Après RAS nucléaire, rien à signaler, en 2009, et Tchernobyl 4 ever en 2010, Alain de Halleux continue à explorer la rationalité « scientifique » à court terme des industries nucléaires avec Welcome to Fukushima. La catastrophe nucléaire de Fukushima a succédé, trente ans après, à celle de Tchernobyl (1986). Le réalisateur s'est rendu à Minamisōma, ville située à 25 kilomètres (16 miles) de la centrale nucléaire de Fukushima-Daiichi, à la lisière des 20 kilomètres autour de cette centrale considérés comme contaminés.
Welcome to Fukushima d'Alain de Halleux
La population est divisée, comme la ville qui rassemble trois anciennes municipalités : Kashima (Nord), Haramachi (centre) et Odaka (sud). Seul Odaka fait partie des 20 kilomètres de la zone très irradiée. Une partie de la population veut être évacuée, une autre souhaite rester en décontaminant et en reconstruisant la ville. Tepco, l'industrie nucléaire qui domine le monde politique nippon, après avoir fait le dos rond, ne verse plus d'argent aux victimes. En somme, qu'ils se débrouillent eux-mêmes, en néo libéraux bon teint ! Les patrons de Tepco rappellent qu'ils sont là pour faire du profit, et non pour aider les pauvres. Ainsi, Katsunobu Sakuraï, le maire, s'est vu obligé de lancer un appel diffusé sur You Tube, un SOS mondialisé pour sauver et reconstruire sa ville dévastée par le tsunami.
Chacun pour soi et le profit maximum serait la nature humaine profonde ! Que serait devenue la philosophie des samouraïs, les défenseurs de la collectivité ? Alain de Halleux commence et termine son film avec eux, sur cette tradition centenaire du Japon. De même, l'arbre centenaire, qui avait vu des générations se succéder, est mort contaminé par la catastrophe.
L'une des plus belles séquences est construite autour d'un citoyen qui avait construit, avant Fukushima, un centre pour enfants handicapés et trisomiques. Il doit le fermer parce qu'il y a trop de microsieverts sur le compteur qu'il vérifie tous les jours. « Je leur ai appris à vivre, mais s'ils touchent les feuilles des arbres ou la terre, ils risquent d'être contaminés, à cause de cette foutue centrale ! Maintenant on parle de décontaminer la forêt !», nous dit-il (en effet, le progrès ne s'arrête jamais dans le temps linéaire des partisans de l'événementiel pour qui l'expérience du passé n'est qu'une routine).

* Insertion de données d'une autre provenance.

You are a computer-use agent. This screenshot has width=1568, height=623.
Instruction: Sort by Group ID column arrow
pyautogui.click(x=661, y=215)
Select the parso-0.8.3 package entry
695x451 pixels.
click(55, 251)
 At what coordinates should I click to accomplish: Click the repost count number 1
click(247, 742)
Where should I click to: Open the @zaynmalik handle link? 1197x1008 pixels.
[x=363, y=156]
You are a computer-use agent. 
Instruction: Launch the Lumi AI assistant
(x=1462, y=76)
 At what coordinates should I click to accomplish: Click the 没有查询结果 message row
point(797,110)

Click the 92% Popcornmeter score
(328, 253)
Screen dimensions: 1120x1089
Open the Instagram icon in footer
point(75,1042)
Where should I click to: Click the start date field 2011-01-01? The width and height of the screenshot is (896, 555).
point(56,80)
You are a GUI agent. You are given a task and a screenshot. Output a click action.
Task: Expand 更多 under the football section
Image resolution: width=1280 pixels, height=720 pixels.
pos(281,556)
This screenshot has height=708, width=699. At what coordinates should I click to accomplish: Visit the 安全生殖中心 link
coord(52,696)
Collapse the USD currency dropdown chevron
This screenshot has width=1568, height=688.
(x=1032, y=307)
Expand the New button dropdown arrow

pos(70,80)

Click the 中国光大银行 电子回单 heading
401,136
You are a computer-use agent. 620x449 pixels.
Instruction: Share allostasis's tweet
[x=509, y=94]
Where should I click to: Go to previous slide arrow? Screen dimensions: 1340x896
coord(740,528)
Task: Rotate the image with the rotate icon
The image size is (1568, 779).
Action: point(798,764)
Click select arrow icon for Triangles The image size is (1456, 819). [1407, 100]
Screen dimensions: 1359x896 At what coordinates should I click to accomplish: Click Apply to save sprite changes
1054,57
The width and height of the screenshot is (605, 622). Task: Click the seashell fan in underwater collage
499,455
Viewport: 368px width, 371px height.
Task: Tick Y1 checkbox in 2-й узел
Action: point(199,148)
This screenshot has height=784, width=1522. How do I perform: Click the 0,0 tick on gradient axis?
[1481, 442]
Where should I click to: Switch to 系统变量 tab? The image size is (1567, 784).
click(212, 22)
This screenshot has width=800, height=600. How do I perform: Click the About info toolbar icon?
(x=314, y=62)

Alain de Halleux, revient plusieurs fois dans cette ville coupée en deux, métaphore du danger nucléaire.
Un an et demi après la catastrophe, certains sont revenus pour reconstruire : « Je pensais m'en aller, mais mon avis a changé »... La vie continue, certes, on est tout de même surpris de voir des enfants surfer sur une mer polluée... L'inconscience de l'enfance du monde ? L'inconscience de nos contemporains pour qui une journée chasse l'autre, un événement en remplace un autre puisque, nous disent-ils, l'éternité c'est ici et maintenant ? On surfe sur la brièveté de la vie dans une sorte de présent perpétuel où l'imprévu circule toutes voiles dehors. Soyons zen ou samouraï ? Au spectateur de réfléchir...
Un film qui pourrait susciter un débat, à la fois au café du commerce (après tout, les néo libéraux ne cessent de prétendre qu'ils maximisent grâce aux mathématiques ce qui se dit au café) que sur les lieux de l'enseignement de la connaissance que sont les écoles.
Welcome to Fukushima, d'Alain de Halleux le 12 mars sur la RTBF, sur la Une.